I am curious, for example, about the person who searched for fryer, hiscore and cooke in the space of a few minutes the other day, because there are very few people likely to do that. But I'm even more curious that the same person returned 12 hours later to search for ukulele.

The first three terms indicate an ex-work connection. The last seems altogether random... until you actually try it. (NB: the offending content is on the search results page, not in the entry itself.)
Posted by matt at June 28, 2004 06:59 PM

Comments

Ah well, you got me.

Posted by: James Fryer at June 29, 2004 09:48 AM

Hello!

Having retraced your steps through the server log (you do seem to have got about a bit), I was just about to add an update, summoning the suspects into the drawing room and identifying you as the culprit in true Hercule Poirot fashion. But a confession is much easier :)

I'm still curious about the ukulele search, though.

Posted by: matt at June 29, 2004 10:12 AM

While reading/egosurfing your fascinating blog, I came across the Ukes reference and I wondered if there were any other mentions. My connection is I have worked (both musical and website related) with their producer Richard Durrant.

Posted by: James Fryer at June 29, 2004 10:57 AM

If you google fryer, hiscore, and cooke, this is the only web site that comes up.

If you google hiscore and cooke, this is the second entry (and your CV is the third).

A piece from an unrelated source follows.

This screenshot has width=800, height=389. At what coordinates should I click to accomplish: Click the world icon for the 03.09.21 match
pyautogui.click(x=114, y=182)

I was going to figure out all seven combinations but I lost the motivation.

Posted by: Faustus, M.D. at June 30, 2004 09:29 PM

I keep forgetting to check my MT logs, but browsing through them just now I have come to two conclusions, the most definite of which is that blog spam is posted through a zombie proxy network, just like email spam. A more tentative conclusion is that some bots search for likely posts before posting spam links.

If I can come up with a more coherent argument on this I shall post it to my own blog rather than clogging up yours, but from a few posts on how nasty Effexor was as an anti-D I'm getting an awful lot of search queries on drug trade names.

Posted by: Dunx at July 1, 2004 08:44 PM

Your first conclusion does seem very likely. The second is interesting: I'm pretty sure I've never had any spam-targetting local searches, but I have noticed that, both here and on other blogs, spam comments do seem to repeatedly crop up on specific posts. It isn't totally consistent -- there are clearly several different scripts doing the rounds; perhaps each spammer has his own -- but it's certainly pronounced.


A couple of months back, I did a bit of digging through the logs and was surprised that every spam comment attempt I could find hit the page first, rather than just calling straight through to the comment posting script. I'd expected that the spammers would just post blindly, maybe doing a single search pass to gather a database of vulnerable blogs and then hitting those places repeatedly. But in most cases there was enough delay between the page read and the comment post to suggest that some kind of scripted analysis of the page content was going on.


(As for this "clogging up" my blog business -- stuff and nonsense! Of course you should post this stuff on your own blog as you see fit -- but I'm very happy for such conversations to go on here also.)